A Blueprint for Implementing A Comprehensive Reliability Engineering Program
Section 5 of 7: Data Collection
Data collection is the framework for a good reliability engineering program. It is necessary to have an accurate and comprehensive system of recording data relating to a product's reliability performance in order to be able to produce meaningful reliability reports. Although the nature of the data collection system will differ based on the type of data being collected, there must be a certain number of common elements in the type of data being collected and the way the information is recorded. This is necessary in order to provide the continuity necessary for developing an accurate assessment of the "cradle-to-grave" reliability of a product.
Whenever possible, computers should be employed in the data collection and recording process. Of course, the method of data collection will vary with the product under consideration, but given the decreasing cost and increasing power of computer systems, it should not be very difficult to set up a computerized data collection system. In some cases, it is even possible to automate much of the data collection process, thus further decreasing the potential for data recording errors.
In a previous section, the different types of in-house reliability testing were discussed. One of the most important aspects of setting up an in-house reliability testing program lies in having certain common elements that extend across all of the different types of tests. This can be aided greatly by a degree of uniformity in the data collection process. Having a core group of data types that are collected from every test that takes place makes it easier to perform similar analyses across a variety of different test types. This lends a great deal of continuity in test analysis and reporting that will benefit the reliability program and the entire organization.
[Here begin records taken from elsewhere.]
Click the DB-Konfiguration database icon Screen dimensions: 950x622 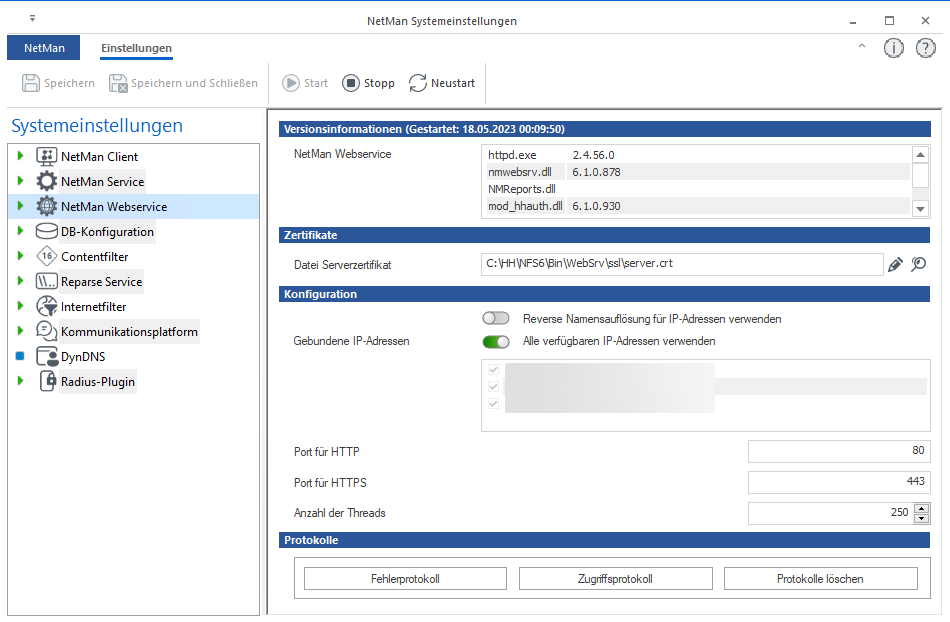(46, 229)
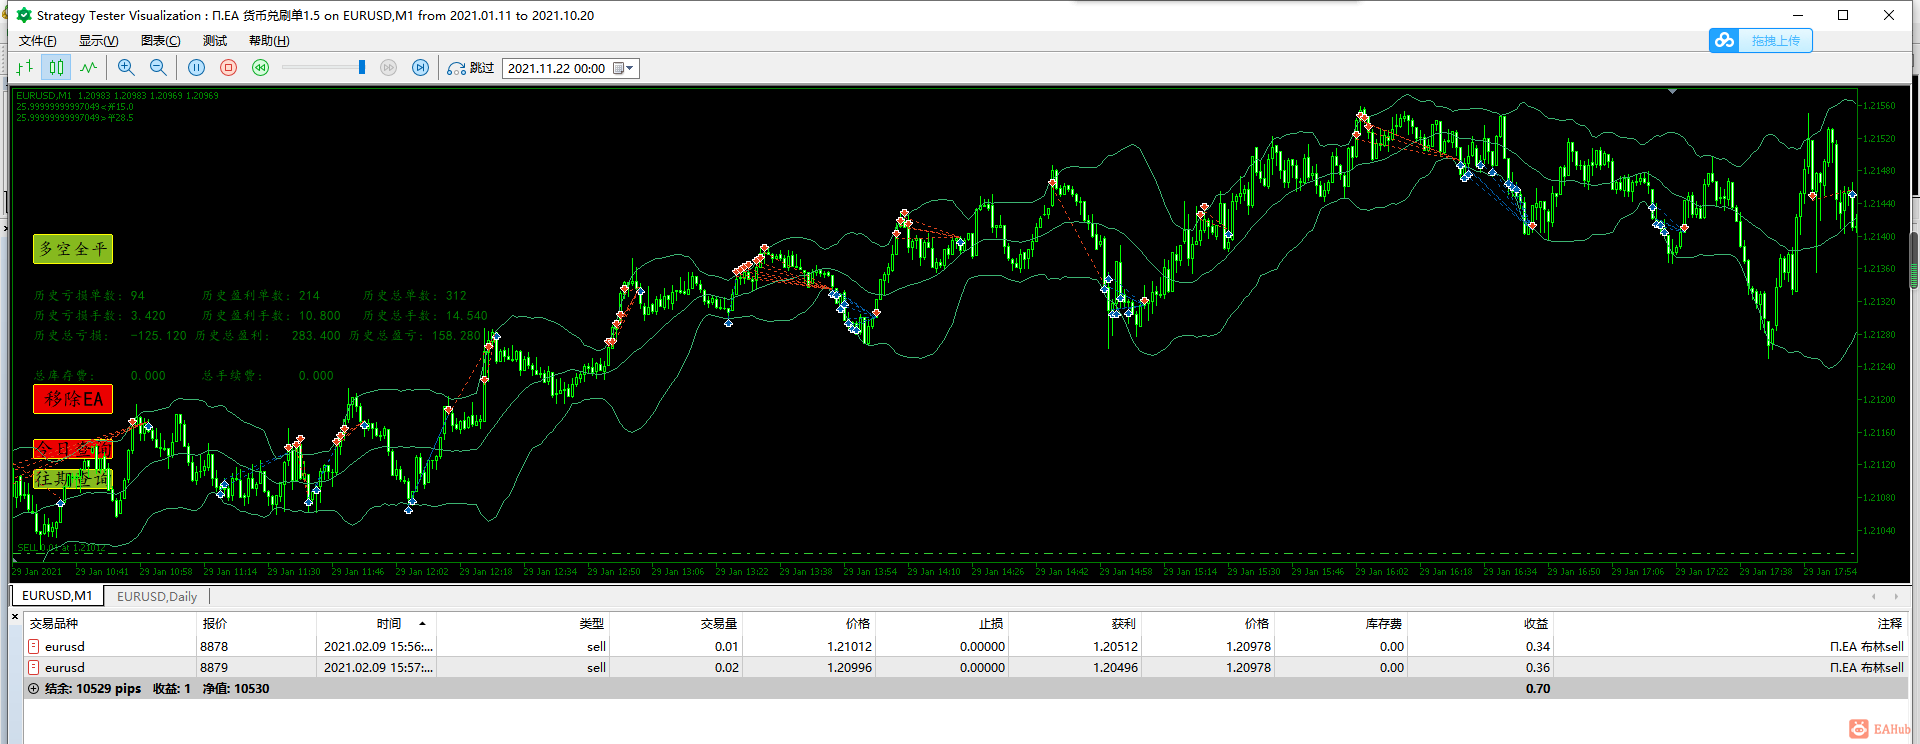This screenshot has width=1920, height=744.
Task: Click the green rewind icon
Action: (261, 68)
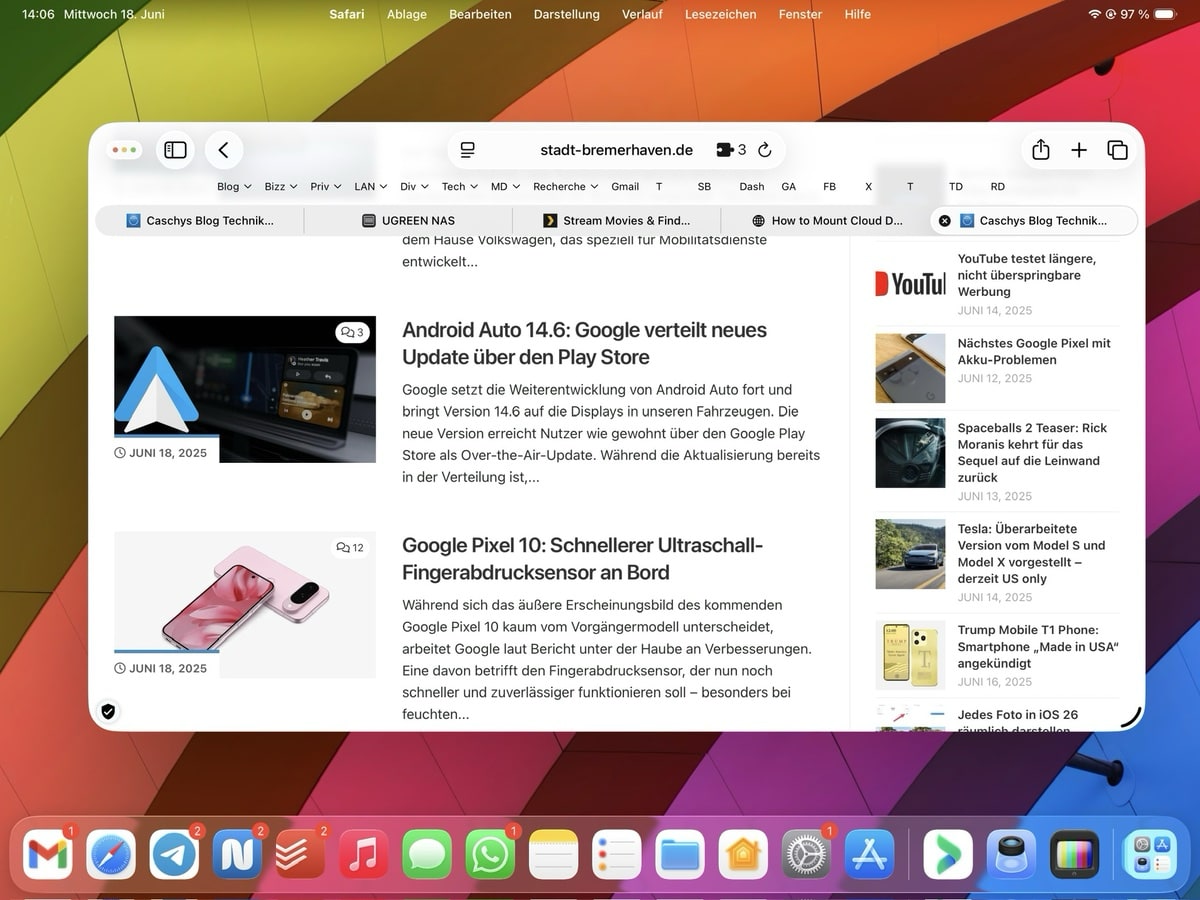
Task: Show the tab overview
Action: pos(1117,150)
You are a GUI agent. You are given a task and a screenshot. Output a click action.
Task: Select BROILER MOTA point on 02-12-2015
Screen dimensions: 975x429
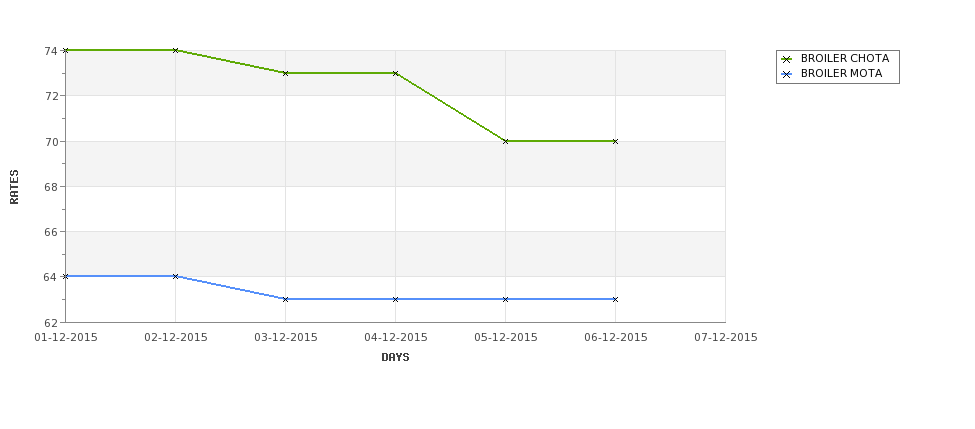click(175, 276)
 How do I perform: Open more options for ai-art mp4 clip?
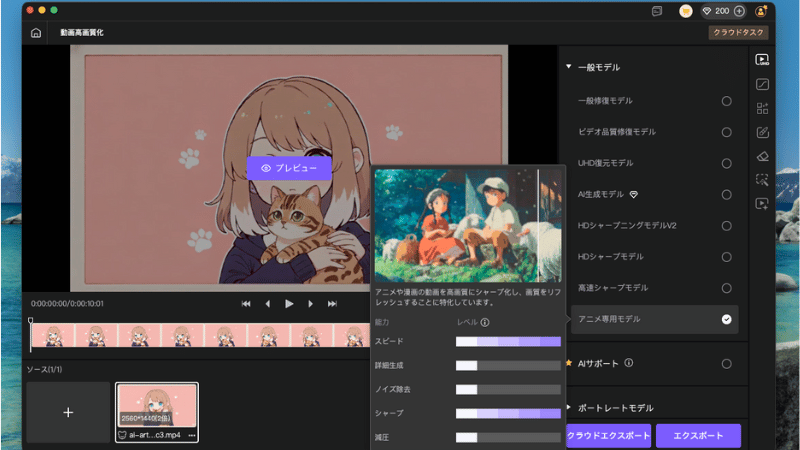tap(191, 435)
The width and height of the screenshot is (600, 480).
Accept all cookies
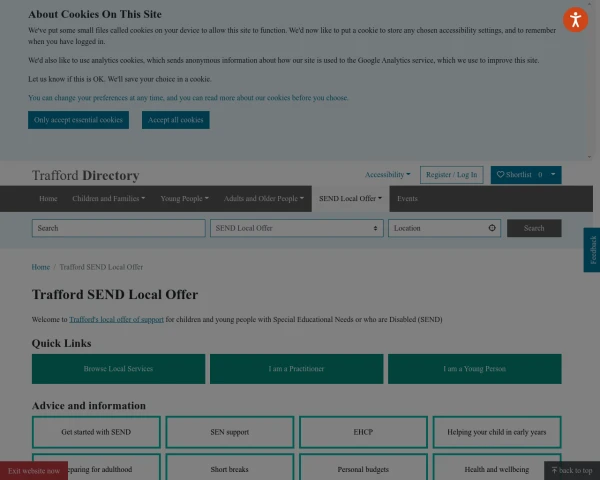point(175,120)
As mentioned earlier, it is highly beneficial to automate the data collection and recording process wherever possible. The method of data collection will differ from product to product, depending on whether it is possible to use a computer interface to operate the product during the test and automatically record the test results. Regardless of the method employed in running the test, it is always possible and advisable to use a database system to keep track of the test results. The use of relational databases makes it fairly easy to manipulate large quantities of data, and greatly aids in the reporting process. Properly managed, it is even possible to automate some if not all of the data reporting process using database information. Of course, human oversight is always a necessity when dealing with data analysis of any type, but proper use of database structuring and manipulation can make the reliability engineer's job much easier.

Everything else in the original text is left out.